## start PROVIDED PASSAGE
Lisa Rainbird brought Bowen Island Herb Salts into being in 2015, after a visit to a salt mine in Germany. “They had some salt blends, but there were things that put me off - like the plastic containers, for example.

Lisa Rainbird brought Bowen Island Herb Salts into being in 2015, after a visit to a salt mine in Germany.

“They had some salt blends, but there were things that put me off - like the plastic containers, for example. Also, we grow a lot of herbs in our own garden here on Bowen, so I thought making our own might be worthwhile,” says Lisa. “We started our company using glass grinders, and making use of whole-sale Mediterannean sea salts.”

The salts have evolved to include berries and fruits from Lisa and her husband Bernie’s garden, and their company now makes berry-sugars and teas.

Lisa says she enjoys experimenting, and is currently working on curing her own bacon with her salts. She says these adventures are being documented on her company website at bowenislandherbsalts.com.

If you’re a local food-lover and cook who wouldn’t mind answering a few questions about what goes on in your kitchen, or if you know one, please get in touch!

 

What’s your favourite kitchen utensil? (of all time, or maybe of the moment) 

My favourite utensils are my slow cooker and dehydrator – use to make our salts, dehydrate all our fruit from the garden as well as greens because we run out of freezer space.

  

If you could only have one cook book… 

It would have to be the Joy of Cooking because it has everything in it.  Although I’m not vegan, I also love my vegan cookbooks, particularly “Get it Ripe” by Jai Steele.  Everything in there tastes great with our herb salts! 

 

Who’s your biggest culinary influence, and what did they teach you? 

My biggest culinary influence was my aunt in England.  As a child I remember how much she enjoyed cooking good and simple food from the garden in the summer. She always used to get so excited with the broad beans were ready! Every year I make sure I have some broad beans in the ground in her memory.
## end PROVIDED PASSAGE
YOUR GOAL - Continue the profile of Lisa Rainbird and Bowen Island Herb Salts from the point where it ends. The listing is not needed for anything here.
## start SUPPLIED DATA
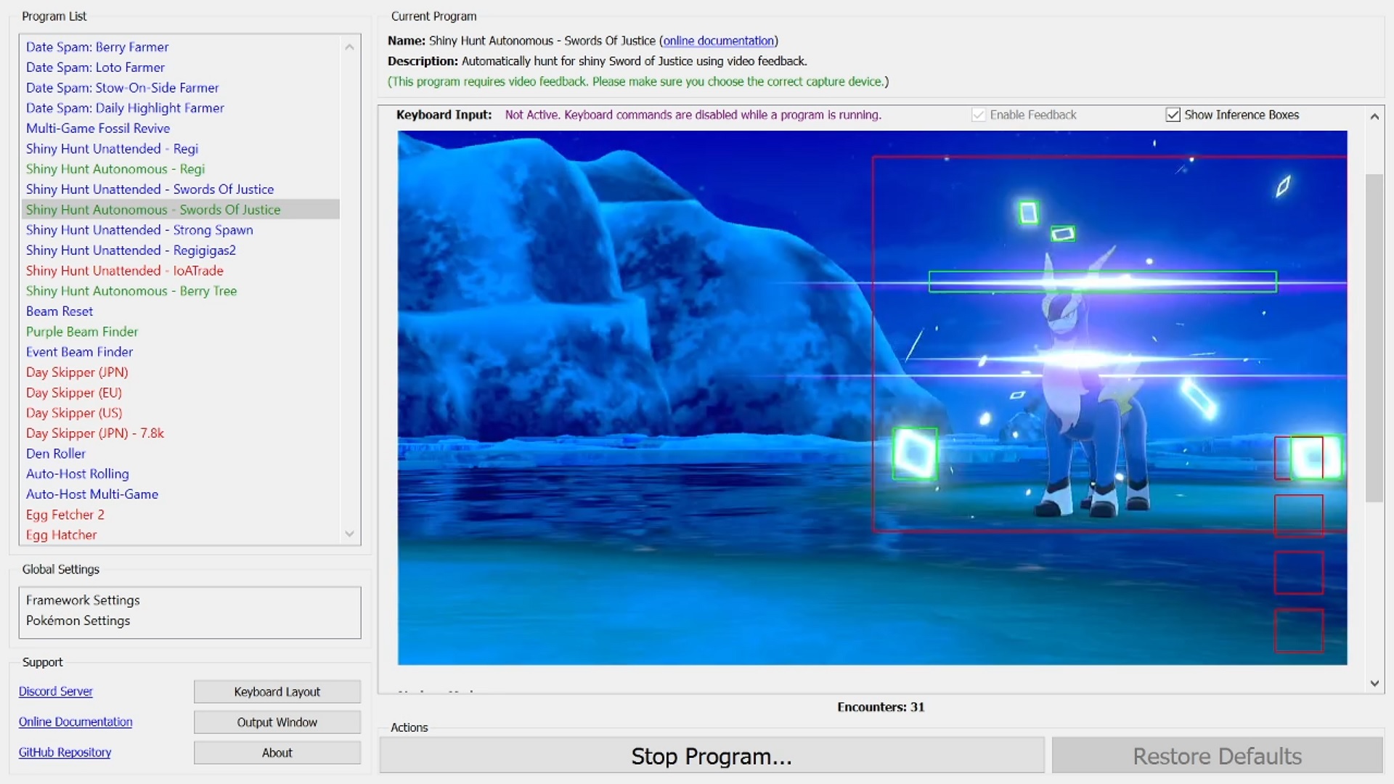
Task: Open Framework Settings
Action: (x=83, y=600)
## end SUPPLIED DATA
ANSWER TO THIS PROBLEM -
 

When did you realize you loved to cook? 

Well, I don’t really love to cook, but I do like good food.  That is why I grow a lot of herbs... they make the simplest meals taste so yummy!

 

Tell me about a culinary challenge, and how you overcame it. 

I tend to avoid culinary challenges because I don’t have a lot of time to spend in the kitchen.  If it is too complicated, I don’t bother!

 

How has living on Bowen influenced your cooking? 

I think that simply having a garden to grow all the herbs  and fruit in has influenced my cooking because in the summer we get an abundance of herbs and fruit which need preserving. So, I like to think of different ways of using the herbs and fruit, and ways of preserving them so they last longer.

 

Feuerzangenbow

Here’s a traditional German treat that Lisa and Bernie say typically enjoyed by us on New Year’s Eve. 

“It is truly delicious,” says Lisa. “But beware, it can leave you feeling pretty rough the next day.

Ingredients:

  • 4 litres red wine
  • 1 litre orange juice
  • 2 bags of Bowen Island Herb Salt mulled spice
  • 1 large sugar cone
  • 0.5 litre 151 proof rum.

Simmer the wine with the orange juice and mulled spice on low for about 30 minutes (the longer you simmer, the more flavour). Don’t boil.

Place pot outside with sugar cone suspended over top of the pot. Soak the sugar cone with rum, and light with a match.

Slowly ladle the rum over the sugar cone as the sugar melts and drips into the mulled wine.  Continue ladling the rum over the sugar until all the sugar has disappeared into the pot.

Drink up and enjoy!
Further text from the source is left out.